Rebecca Hagerman made sure she ate a really good breakfast, packed all of her water and poured coffee into her trusty thermos for the two-hour drive to the site. It was an overcast day and she knew that bad weather predicted for later in the day could change plans quickly. She had prepared for months, taking her pack test and preparing her gear the night before.
While Hagerman normally sits behind a desk in Lansing for her work as a conservation coordinator for The Nature Conservancy’s Michigan program, today her work took her to the Ives Road Fen Preserve near Tecumseh as part of a prescribed burn crew comprised primarily of women.
“I was feeling a little nervous and anxious because I hadn’t burned in several years so this felt like a first burn all over again, but I knew the preserve well, so that helped because that I knew where we were going to be and what the terrain would be like,” she says.
Like Hagerman, Kim Steinberger prepared for months ahead of the actual burn by exercising and passing a pack test, but also on the days prior to the burn with packing and mental preparation. The excitement of a day burning in the field mixed with the pride of contributing to the return of a natural solution to a disturbed, fragile and rare habitat.
“Some people ask me ‘Aren’t you scared or nervous when working on the fireline?'" says Kim Steinberger. “And my usual response is yes. But after a while, you become more comfortable and confident about being around fire.”
Steinberger says many of her family have told her they are proud of her work and are excited to hear her explain about the importance of why TNC conducts burns and what an important land management tool fire is to biodiversity.
Fire has always been a part of the ecosystem in Michigan, especially at places like Ives Road Fen Preserve where rare prairie fen habitat supports species like the Massasauga rattlesnake, which burrows underground during fires. In fact, many plants and animals depend on the recycled nutrients and healthy ecosystems that natural wildfires produce.

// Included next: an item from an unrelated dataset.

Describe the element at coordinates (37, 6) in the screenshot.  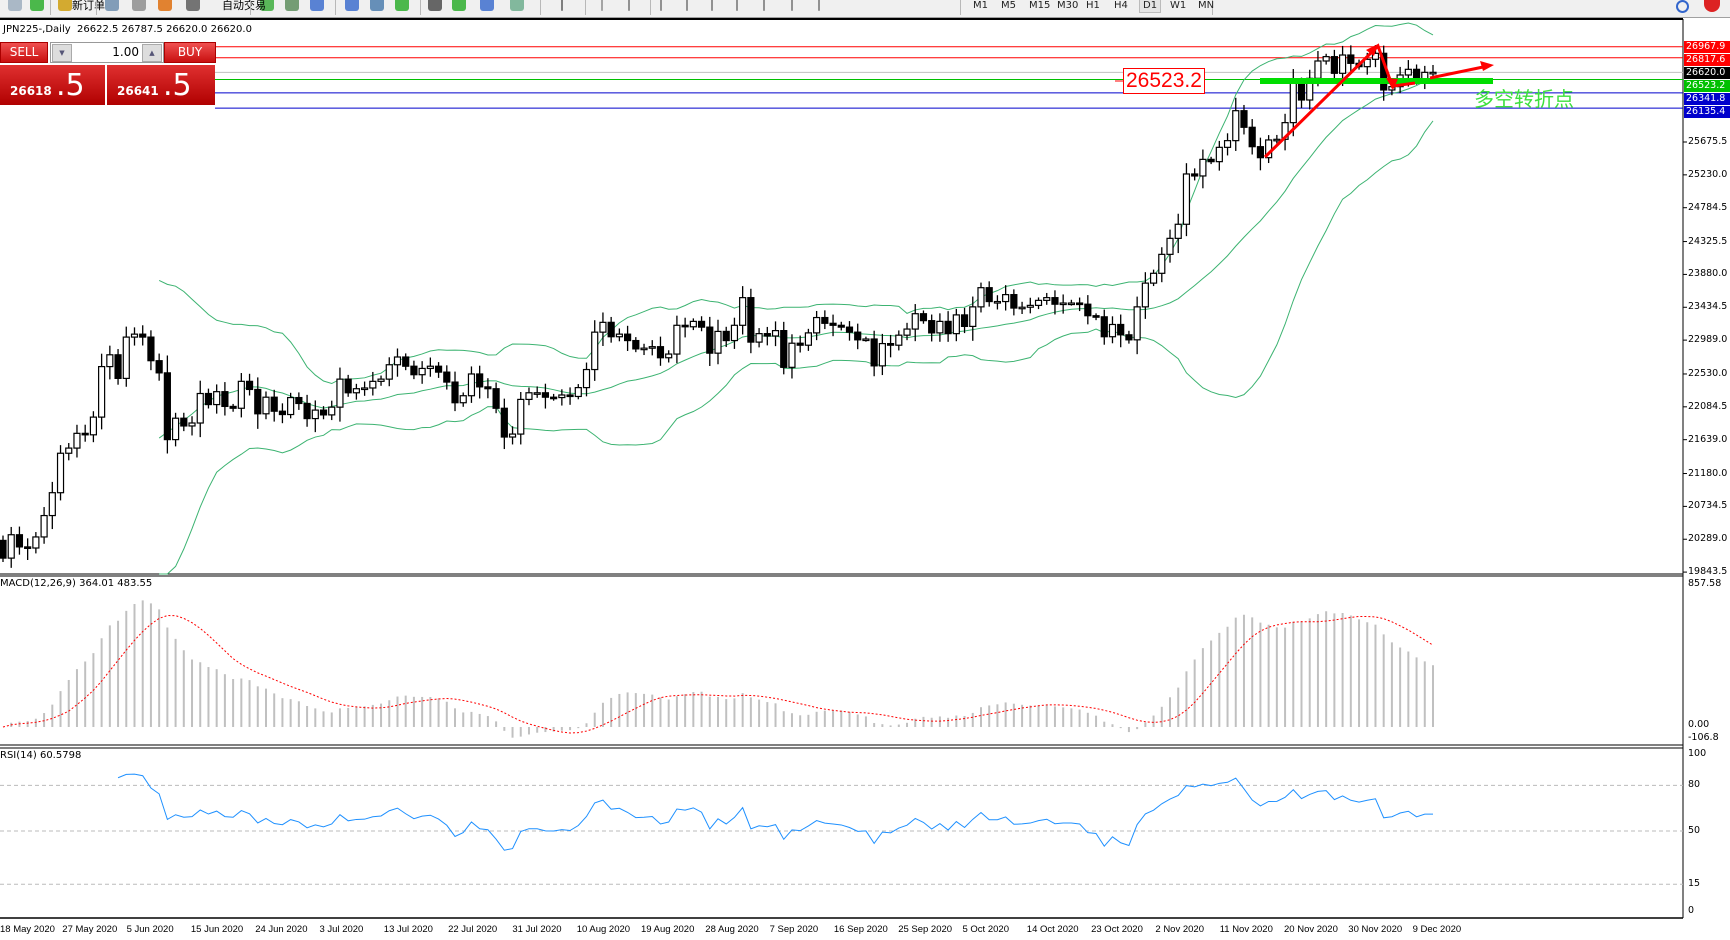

In a suburban area like Tecumseh, wildfires pose dangers to surrounding neighborhoods. In contrast, a controlled burn with a prescribed fire plan implemented by trained professionals like Steinberger and Hagerman can help nature thrive at a place like Ives.
“I’m always really glad to see more women out in the field participating in stewardship or restoration work,” Steinberger says. “This is a male dominated field and it’s not unusual for me to be the only female when completing field or restoration work.”
Hagerman doesn’t see the work as gender-specific but takes pride in the work regardless of the pronoun after the subject. Still, she says people are often surprised to hear that’s part of her work at TNC.
“I sometimes laugh or shrug it off if people say, ‘that’s awesome’ because not really, it’s just part of my job and what I do,” she says. “I’m always excited to get out into the field and do on-the-ground work because typically I support conservation administratively, but this is what I love to do.”
Steinberger agrees and found the day of the burn and the work fulfilling.
“It was great to have my female colleagues join us that day, especially since I was in a leadership role guiding them before and during the burn,” Steinberger says. “I would love to have more women join us out in the field completing the tough jobs that most think women can’t do.”